Requirement 1 - Count how many lines of the listing below contain the string "label", treating uppercase and lowercase as different. Give only the number.

Extracted text -
********

# White bindings



## Manicmouse (Apr 7, 2014)

This thread has potential.


----------



## ridinbend (Aug 2, 2012)

I hate the gopro look more than white bindings personally.


----------



## Snowster (Nov 26, 2013)

Once you go black you never go back...


----------



## SnowOwl (Jun 11, 2012)

Those mid summer posts though...


----------



## CassMT (Mar 14, 2013)

better than lime green or neon orange of some shit color


----------



## linvillegorge (Jul 6, 2009)

Meh, it's whatever to me. I generally go with black, but if white was cheaper or all that was a available that'd be fine too.


----------



## td.1000 (Mar 26, 2014)

CassMT said:


> better than lime green or neon orange of some shit color


heh, I ride two boards, one with lime green bindings and the other with orange bindings. oops! :laugh:


----------



## neni (Dec 24, 2012)

As long as it's not pink...


----------



## chomps1211 (Mar 30, 2011)

neni said:


> As long as it's not pink...


What about puce?


----------



## neni (Dec 24, 2012)

chomps1211 said:


> What about puce?


Brown? Why not.
Brown n gold was quite "in" some years ago


----------



## Manicmouse (Apr 7, 2014)

I had silver Flow Teams


----------



## F1EA (Oct 25, 2013)

I actually like the all-white look. 

Here's me doing a rodeo 7 with a deep pow landing:



















...


----------



## chomps1211 (Mar 30, 2011)

F1EA said:


> I actually like the all-white look.
> 
> Here's me doing a rodeo 7 with a deep pow landing:
> 
> ...





...did you notice the Polar Bear in the background?


----------



## SnowDragon (Apr 23, 2012)

jacobrulz said:


> Does anyone else hate the look of white bindings?


Nope.

I hate black outerwear.
BOOOOOOORRRRIIIIIINNNNGGGGGG!!!!!!!


----------



## Lamps (Sep 3, 2011)

td.1000 said:


> heh, I ride two boards, one with lime green bindings and the other with orange bindings. oops! :laugh:


Switch one binding, make frankenboard.


----------



## Zolemite (Dec 13, 2012)

SnowOwl said:


> Those mid summer posts though...



Haha, lol. Good one


----------



## direride (Aug 6, 2013)

eh, binding color is irrelevant to me.


----------



## SnowOwl (Jun 11, 2012)

Zolemite said:


> Haha, lol. Good one


I came on here to post about something totally irrelevant as well then I saw this and I was saved


----------



## Ken2234 (Feb 15, 2013)

I prefer the Gay Rainbow colors on all my bindings


----------



## CassMT (Mar 14, 2013)

did you notice the color of TRice's bindings in the Art of Flight? 

exactly, WGAF


----------

********

Data records:
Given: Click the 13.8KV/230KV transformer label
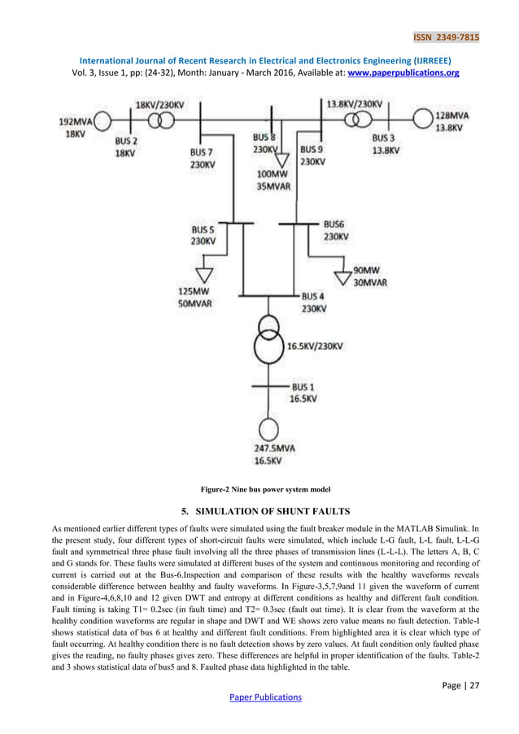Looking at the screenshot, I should (354, 104).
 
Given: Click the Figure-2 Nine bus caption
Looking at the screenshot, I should (259, 489).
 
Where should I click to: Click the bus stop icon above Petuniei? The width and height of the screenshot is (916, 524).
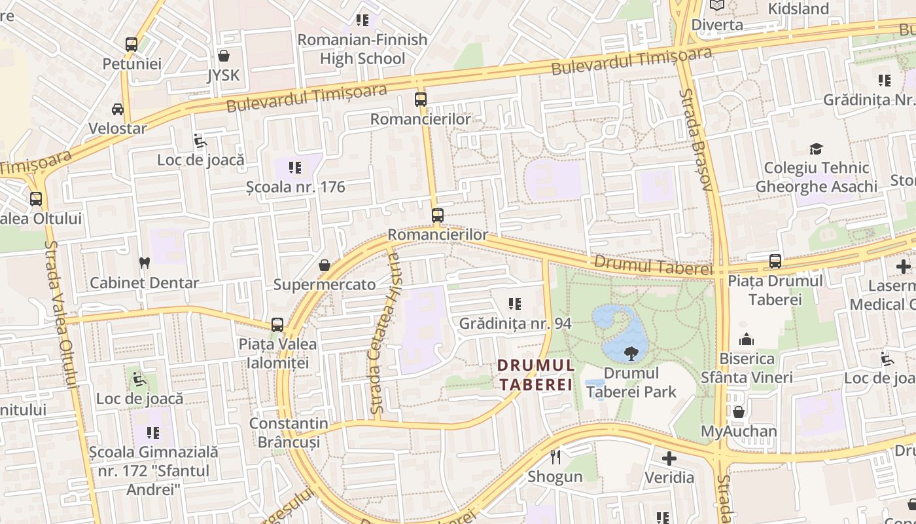[x=132, y=45]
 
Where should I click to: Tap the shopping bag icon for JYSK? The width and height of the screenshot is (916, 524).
[x=224, y=56]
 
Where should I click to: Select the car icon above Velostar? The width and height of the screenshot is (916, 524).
[x=118, y=109]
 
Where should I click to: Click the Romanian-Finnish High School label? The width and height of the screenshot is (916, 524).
[x=362, y=49]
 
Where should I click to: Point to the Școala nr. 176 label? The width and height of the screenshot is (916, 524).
[x=295, y=187]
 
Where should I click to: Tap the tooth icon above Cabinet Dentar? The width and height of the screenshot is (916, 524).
[x=145, y=263]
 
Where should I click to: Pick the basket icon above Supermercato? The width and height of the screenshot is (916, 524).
[x=324, y=265]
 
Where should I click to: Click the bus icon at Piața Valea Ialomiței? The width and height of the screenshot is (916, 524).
[x=277, y=325]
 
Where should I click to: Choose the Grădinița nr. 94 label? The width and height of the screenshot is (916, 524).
[x=515, y=323]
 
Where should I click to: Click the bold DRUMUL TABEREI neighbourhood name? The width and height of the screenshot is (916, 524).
[x=535, y=375]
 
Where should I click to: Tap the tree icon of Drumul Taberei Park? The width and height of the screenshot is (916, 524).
[x=631, y=354]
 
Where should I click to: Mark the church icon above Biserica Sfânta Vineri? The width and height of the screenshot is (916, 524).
[x=747, y=339]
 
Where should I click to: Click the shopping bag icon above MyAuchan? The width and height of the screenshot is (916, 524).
[x=739, y=412]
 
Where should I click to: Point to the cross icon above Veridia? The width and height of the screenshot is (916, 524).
[x=669, y=458]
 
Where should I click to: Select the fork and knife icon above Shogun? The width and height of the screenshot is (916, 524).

********

Requirement 2 - Render this sentence from the forum thread on white bindings above in Spanish: "I hate the gopro look more than white bindings personally."

Correct result 1 - 4

Correct result 2 - Personalmente, odio más el aspecto de GoPro que las fijaciones blancas.